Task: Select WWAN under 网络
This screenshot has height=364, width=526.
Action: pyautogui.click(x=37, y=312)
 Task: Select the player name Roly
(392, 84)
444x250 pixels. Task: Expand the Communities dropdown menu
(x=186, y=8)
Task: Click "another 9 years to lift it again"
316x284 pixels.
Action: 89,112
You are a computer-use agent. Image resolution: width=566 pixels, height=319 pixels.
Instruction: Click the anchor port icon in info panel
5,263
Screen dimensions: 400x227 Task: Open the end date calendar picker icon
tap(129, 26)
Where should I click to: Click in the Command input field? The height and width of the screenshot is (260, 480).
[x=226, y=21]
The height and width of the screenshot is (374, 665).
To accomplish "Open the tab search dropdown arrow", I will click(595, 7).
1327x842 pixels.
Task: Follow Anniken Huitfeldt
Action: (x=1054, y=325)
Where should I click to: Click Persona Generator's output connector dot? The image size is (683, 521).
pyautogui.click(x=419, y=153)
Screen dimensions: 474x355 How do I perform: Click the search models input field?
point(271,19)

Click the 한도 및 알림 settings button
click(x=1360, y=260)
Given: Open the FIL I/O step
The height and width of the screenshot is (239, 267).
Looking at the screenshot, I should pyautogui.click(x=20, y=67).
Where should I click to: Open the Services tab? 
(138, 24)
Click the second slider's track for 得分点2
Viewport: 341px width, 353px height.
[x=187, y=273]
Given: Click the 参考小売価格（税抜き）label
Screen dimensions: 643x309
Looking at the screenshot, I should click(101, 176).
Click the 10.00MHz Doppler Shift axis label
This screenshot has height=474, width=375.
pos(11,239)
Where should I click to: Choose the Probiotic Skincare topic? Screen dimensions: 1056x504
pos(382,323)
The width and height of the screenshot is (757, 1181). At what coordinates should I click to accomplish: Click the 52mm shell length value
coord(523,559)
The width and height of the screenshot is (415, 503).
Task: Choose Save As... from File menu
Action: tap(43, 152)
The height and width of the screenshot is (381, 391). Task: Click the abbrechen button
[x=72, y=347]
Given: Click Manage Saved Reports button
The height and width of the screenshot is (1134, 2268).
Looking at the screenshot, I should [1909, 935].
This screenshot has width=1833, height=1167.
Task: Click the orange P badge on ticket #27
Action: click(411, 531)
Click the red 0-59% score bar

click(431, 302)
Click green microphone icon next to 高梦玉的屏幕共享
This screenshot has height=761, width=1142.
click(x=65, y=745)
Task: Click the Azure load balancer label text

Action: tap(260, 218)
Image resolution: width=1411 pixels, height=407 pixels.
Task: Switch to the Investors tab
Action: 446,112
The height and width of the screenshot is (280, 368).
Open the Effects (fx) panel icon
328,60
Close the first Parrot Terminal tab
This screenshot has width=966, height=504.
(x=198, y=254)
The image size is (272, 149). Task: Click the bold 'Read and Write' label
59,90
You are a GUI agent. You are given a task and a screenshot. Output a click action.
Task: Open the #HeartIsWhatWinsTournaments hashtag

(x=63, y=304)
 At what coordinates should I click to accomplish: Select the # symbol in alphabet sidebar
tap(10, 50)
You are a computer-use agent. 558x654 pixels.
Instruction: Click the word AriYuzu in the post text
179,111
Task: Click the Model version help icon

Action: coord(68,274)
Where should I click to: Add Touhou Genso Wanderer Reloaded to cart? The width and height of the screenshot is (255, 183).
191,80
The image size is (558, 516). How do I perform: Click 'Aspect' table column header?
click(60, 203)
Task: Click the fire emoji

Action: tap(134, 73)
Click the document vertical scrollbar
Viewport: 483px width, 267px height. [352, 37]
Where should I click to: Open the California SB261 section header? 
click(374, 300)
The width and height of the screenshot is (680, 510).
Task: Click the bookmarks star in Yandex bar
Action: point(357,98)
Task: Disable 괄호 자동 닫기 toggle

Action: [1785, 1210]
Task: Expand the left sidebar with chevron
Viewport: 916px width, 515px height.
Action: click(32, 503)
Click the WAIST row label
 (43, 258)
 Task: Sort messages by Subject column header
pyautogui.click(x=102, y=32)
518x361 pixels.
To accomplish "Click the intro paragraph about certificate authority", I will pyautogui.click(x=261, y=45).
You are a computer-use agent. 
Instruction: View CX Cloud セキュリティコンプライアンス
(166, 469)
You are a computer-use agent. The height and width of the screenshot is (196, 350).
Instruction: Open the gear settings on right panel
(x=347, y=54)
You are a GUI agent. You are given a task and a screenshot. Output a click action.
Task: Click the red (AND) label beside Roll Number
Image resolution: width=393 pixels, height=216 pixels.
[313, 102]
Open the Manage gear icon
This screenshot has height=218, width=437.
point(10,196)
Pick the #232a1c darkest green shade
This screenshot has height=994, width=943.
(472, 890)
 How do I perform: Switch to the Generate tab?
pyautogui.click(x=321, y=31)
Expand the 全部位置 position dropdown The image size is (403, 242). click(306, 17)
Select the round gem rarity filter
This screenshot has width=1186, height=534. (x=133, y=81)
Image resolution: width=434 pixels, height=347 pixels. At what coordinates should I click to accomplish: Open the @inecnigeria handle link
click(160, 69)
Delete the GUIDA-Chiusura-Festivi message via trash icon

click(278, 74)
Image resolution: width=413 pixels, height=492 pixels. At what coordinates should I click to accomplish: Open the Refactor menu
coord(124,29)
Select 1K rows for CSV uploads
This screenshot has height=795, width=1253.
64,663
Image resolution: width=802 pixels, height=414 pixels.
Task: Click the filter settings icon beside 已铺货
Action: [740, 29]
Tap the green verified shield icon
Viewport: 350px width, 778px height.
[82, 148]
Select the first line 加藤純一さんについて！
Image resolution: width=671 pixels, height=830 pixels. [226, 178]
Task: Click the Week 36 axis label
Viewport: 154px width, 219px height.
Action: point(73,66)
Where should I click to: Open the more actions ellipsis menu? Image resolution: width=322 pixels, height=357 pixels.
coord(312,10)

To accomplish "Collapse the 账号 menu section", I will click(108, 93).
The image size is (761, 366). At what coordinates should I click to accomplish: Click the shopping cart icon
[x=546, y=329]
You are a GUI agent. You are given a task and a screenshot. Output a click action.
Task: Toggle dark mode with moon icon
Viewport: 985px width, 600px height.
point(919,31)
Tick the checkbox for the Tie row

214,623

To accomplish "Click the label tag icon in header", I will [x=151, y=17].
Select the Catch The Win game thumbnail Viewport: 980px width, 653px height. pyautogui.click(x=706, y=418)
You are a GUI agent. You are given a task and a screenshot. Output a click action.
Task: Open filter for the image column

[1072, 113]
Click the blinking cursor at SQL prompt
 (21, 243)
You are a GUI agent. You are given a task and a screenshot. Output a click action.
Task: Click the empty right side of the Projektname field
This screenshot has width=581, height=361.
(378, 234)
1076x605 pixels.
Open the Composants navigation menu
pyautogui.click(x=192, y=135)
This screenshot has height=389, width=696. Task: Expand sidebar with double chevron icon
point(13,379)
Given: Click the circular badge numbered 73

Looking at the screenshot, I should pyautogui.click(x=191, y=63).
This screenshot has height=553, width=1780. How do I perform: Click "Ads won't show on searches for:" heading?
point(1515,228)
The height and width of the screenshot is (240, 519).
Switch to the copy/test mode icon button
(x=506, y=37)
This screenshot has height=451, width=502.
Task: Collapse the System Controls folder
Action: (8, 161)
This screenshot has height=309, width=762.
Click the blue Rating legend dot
☆ ☆ ☆ ☆
■ WHAT YOU WILL DO
Repeat the material word for word, beginning with the line that contains "At what coordinates should I click to accomplish: Select" and continuing through the line that contains "(x=347, y=54)".

■ TASK ANSWER
 At what coordinates should I click to accomplish: Select the # symbol in alphabet sidebar
tap(10, 50)
You are a computer-use agent. 558x654 pixels.
Instruction: Click the word AriYuzu in the post text
179,111
Task: Click the Model version help icon

Action: coord(68,274)
Where should I click to: Add Touhou Genso Wanderer Reloaded to cart? The width and height of the screenshot is (255, 183).
191,80
The image size is (558, 516). How do I perform: Click 'Aspect' table column header?
click(60, 203)
Task: Click the fire emoji

Action: tap(134, 73)
Click the document vertical scrollbar
Viewport: 483px width, 267px height. [352, 37]
Where should I click to: Open the California SB261 section header? 
click(374, 300)
The width and height of the screenshot is (680, 510).
Task: Click the bookmarks star in Yandex bar
Action: point(357,98)
Task: Disable 괄호 자동 닫기 toggle

Action: [1785, 1210]
Task: Expand the left sidebar with chevron
Viewport: 916px width, 515px height.
Action: click(32, 503)
Click the WAIST row label
 (43, 258)
 Task: Sort messages by Subject column header
pyautogui.click(x=102, y=32)
518x361 pixels.
To accomplish "Click the intro paragraph about certificate authority", I will pyautogui.click(x=261, y=45).
You are a computer-use agent. 
Instruction: View CX Cloud セキュリティコンプライアンス
(166, 469)
You are a computer-use agent. The height and width of the screenshot is (196, 350).
Instruction: Open the gear settings on right panel
(x=347, y=54)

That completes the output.